Estamos inmersos en una geología del Precámbrico, 500 millones de años la contemplan. Un goteo milimétrico y paciente ha moldeado esta maravilla. Y las piedras han ido creciendo, construyéndose poco a poco hasta generar auténticas delicatessen como las agujas y las flores de aragonito. Puro glamour que desfila ante nuestros ojos cuando la luz de nuestros frontales apunta a ellas. El crecimiento milagroso de las formaciones de la cueva puede llegar a ser de 0,025 milímetros cada 6.500 años en su realidad más paciente. Así se moldea la naturaleza. El tiempo todo lo puede.

La cueva fue descubierta en 1967 y declarada Monumento Natural, mediante el Decreto 114/1997, de 23 de septiembre (DOE nº 114, de 30 de septiembre de 1997), en intento de conservar un espacio que presenta importantes valores geológicos y científicos, y evitar así un uso inadecuado del mismo.

Este conjunto supone un espeleológico paisaje de gran belleza, presentando numerosas concreciones litoquímicas, con estalactitas, lagos subterráneos y estructuras de aragonito y calcita (de gran rareza), que otorgan una especial belleza a esta cueva, donde podemos apreciar las denominadas salas roja, jardín o blanca, entre otras, las más representativas del conjunto.

La cueva, que es visitable, contiene la concentración de gas radón más alta de España, lo que hace que en determinados puntos supere en 100 veces los límites europeos de exposición a dicha sustancia en puestos de trabajo

Del conjunto al detalle, no puedes dejar de admirar tanta belleza.
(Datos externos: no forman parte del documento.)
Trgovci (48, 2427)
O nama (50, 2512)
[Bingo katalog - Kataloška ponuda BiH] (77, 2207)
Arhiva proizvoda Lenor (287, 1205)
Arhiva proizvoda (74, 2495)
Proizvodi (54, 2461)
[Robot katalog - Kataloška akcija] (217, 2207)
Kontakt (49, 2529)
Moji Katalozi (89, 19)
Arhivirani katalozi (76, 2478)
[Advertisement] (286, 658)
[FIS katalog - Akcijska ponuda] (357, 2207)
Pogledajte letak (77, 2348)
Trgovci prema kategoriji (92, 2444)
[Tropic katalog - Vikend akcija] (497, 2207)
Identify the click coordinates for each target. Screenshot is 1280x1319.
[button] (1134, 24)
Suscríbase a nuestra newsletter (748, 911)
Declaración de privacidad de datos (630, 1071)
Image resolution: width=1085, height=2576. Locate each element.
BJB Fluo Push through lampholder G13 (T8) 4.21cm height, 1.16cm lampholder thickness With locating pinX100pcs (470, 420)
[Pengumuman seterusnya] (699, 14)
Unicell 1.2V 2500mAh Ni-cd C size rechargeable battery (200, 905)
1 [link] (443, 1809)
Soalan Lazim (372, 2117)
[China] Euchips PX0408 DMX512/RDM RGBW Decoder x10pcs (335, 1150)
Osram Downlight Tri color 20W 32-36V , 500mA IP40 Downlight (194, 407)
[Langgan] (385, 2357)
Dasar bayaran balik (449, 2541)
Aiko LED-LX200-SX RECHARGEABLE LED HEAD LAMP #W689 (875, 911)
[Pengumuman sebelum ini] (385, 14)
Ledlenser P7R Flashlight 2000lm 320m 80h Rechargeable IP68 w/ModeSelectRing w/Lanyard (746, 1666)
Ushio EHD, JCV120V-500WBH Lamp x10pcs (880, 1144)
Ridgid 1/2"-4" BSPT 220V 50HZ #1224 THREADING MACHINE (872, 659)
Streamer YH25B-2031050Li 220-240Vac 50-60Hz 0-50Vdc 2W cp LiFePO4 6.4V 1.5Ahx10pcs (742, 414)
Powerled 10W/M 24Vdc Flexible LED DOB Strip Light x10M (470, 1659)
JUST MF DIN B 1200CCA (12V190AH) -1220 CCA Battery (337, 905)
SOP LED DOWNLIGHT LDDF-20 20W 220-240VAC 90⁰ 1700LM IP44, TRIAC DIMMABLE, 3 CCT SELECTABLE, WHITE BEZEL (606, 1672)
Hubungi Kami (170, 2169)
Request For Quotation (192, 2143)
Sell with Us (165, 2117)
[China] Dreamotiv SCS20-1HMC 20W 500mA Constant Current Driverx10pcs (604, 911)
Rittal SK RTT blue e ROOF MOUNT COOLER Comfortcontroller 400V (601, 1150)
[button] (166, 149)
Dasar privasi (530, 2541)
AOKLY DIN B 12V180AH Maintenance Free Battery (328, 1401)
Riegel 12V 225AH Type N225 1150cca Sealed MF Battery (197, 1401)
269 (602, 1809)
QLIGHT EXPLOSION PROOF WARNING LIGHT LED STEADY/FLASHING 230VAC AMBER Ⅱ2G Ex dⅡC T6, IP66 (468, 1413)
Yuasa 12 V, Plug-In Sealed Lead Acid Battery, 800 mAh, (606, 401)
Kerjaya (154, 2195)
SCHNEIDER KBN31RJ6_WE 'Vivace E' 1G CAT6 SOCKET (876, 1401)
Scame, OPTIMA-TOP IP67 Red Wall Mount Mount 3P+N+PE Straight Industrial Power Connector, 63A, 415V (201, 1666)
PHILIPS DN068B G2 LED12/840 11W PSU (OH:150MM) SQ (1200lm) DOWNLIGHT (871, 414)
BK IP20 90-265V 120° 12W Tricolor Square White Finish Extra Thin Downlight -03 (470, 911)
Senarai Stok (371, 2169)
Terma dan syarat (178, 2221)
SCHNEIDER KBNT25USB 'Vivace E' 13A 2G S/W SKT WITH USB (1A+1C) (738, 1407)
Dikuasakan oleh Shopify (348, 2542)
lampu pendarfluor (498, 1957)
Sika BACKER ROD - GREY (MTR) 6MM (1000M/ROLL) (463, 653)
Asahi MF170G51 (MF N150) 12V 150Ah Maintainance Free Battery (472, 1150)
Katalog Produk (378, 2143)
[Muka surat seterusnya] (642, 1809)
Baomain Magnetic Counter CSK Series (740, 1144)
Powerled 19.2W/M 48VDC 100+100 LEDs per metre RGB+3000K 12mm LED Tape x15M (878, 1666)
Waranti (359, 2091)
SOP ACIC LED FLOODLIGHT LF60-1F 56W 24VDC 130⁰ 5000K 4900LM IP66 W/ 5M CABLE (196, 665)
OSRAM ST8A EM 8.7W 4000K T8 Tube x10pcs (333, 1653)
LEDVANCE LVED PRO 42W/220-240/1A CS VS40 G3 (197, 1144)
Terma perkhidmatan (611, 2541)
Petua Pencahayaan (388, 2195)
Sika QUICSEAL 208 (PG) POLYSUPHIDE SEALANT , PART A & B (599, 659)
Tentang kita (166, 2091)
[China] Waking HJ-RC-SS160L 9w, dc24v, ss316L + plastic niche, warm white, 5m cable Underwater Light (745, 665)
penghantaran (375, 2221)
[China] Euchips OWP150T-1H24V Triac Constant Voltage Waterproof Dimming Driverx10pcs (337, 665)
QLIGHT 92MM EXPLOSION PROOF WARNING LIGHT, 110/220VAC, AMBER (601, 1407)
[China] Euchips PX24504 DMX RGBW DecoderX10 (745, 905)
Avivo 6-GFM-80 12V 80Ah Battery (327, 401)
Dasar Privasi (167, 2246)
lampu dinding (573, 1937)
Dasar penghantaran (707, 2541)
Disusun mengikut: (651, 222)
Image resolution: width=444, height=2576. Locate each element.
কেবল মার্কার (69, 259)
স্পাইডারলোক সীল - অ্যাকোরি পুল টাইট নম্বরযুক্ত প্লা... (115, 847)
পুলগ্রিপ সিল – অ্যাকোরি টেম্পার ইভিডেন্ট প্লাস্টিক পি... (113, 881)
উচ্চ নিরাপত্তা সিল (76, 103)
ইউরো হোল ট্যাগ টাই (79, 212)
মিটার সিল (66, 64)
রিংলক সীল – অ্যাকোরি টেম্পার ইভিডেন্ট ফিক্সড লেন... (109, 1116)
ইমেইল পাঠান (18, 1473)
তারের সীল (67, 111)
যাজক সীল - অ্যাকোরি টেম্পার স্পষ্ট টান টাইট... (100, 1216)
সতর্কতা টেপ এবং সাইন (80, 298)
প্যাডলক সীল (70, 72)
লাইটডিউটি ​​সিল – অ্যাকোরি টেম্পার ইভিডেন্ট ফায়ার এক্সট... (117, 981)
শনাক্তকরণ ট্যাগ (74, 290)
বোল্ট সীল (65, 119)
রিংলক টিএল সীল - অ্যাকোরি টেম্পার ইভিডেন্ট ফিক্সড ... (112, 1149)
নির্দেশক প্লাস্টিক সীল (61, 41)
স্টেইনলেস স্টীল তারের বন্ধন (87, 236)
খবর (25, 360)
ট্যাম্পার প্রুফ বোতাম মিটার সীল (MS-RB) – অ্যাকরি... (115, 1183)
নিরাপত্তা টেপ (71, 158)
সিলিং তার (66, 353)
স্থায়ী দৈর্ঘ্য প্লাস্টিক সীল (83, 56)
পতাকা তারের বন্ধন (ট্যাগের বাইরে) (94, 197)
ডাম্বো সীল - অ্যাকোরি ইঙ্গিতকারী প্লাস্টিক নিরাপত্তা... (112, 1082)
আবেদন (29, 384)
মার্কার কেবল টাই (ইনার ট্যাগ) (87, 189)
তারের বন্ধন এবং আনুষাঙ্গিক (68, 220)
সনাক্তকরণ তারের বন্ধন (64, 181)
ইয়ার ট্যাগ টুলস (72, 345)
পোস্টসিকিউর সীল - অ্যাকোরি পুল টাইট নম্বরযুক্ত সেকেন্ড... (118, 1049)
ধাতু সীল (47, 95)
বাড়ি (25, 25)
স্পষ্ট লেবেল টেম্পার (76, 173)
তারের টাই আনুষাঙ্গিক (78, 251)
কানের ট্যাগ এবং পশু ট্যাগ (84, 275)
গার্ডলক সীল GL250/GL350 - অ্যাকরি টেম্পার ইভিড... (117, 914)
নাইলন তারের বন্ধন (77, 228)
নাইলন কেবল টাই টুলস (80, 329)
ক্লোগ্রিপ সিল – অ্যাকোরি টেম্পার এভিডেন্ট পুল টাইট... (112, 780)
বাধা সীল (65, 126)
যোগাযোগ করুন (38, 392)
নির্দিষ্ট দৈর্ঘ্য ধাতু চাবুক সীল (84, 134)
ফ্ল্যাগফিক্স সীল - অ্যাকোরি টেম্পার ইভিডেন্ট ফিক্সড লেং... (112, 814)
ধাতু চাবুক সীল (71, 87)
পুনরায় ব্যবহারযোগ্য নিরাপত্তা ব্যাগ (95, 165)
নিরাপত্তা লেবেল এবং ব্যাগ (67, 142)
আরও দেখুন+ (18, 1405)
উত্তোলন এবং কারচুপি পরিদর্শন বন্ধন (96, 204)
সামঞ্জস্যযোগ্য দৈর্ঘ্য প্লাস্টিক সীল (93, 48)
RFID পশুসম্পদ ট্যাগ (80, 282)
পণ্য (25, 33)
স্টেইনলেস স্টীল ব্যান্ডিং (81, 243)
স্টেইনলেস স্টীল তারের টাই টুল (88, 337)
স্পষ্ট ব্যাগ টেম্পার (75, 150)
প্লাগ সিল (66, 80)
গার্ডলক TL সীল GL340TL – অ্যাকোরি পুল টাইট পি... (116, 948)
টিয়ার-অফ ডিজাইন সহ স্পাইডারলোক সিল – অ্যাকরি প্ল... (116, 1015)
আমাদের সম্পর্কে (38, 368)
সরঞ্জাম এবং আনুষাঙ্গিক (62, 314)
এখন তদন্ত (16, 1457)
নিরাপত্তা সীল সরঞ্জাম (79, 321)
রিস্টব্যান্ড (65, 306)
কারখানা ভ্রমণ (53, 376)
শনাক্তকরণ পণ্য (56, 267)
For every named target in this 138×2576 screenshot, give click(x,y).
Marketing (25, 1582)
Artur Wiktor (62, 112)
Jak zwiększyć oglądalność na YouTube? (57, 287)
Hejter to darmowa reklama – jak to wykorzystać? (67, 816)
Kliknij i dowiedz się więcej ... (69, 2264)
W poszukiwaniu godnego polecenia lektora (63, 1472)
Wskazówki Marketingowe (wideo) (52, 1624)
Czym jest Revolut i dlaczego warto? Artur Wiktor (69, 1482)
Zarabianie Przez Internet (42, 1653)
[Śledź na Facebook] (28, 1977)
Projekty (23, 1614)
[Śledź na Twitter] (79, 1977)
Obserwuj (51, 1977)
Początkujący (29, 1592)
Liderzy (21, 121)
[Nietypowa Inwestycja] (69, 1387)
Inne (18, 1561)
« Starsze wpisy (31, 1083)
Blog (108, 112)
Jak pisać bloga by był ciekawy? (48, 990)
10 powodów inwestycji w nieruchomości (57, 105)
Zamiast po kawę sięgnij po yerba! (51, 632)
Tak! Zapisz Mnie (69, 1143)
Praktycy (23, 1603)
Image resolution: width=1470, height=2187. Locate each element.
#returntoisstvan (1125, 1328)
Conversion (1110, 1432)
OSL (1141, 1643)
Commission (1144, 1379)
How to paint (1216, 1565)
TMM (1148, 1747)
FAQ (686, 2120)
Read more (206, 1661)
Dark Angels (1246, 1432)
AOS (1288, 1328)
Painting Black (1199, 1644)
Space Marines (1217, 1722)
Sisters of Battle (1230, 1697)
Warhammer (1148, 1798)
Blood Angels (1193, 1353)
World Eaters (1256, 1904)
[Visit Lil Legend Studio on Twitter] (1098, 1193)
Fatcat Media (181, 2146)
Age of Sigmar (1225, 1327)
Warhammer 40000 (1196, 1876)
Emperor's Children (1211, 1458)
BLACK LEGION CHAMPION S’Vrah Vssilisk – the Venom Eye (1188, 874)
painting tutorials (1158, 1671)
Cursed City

Si ya has estado en otras cuevas, vas a percibir enseguida que como estas formaciones no hay otras, ni cristales tan transparentes ni tan finos, muchos como agujas, espinas decactus de cristal que crecen en todas direcciones.

Algunas veces, los óxidos de hierro y manganeso tiñen de colores los espacios haciendo aun mas bonito el entorno. Las estalactitas y estalagmitas que acostumbramos a ver también aparecen en sus mil formas: cónicas, escalonadas, recreando cataratas…

Mientras transitas entre los pasadizos, estrechos a veces, el haz de la linterna ilumina nuestros pasos adivinando grutas que abren en varias direcciones lagunas que limitan nuestro recorrido y territorios todavía inexplorados. Salas de diferentes alturas se pierden a la vista entre oscuros laberintos de coral.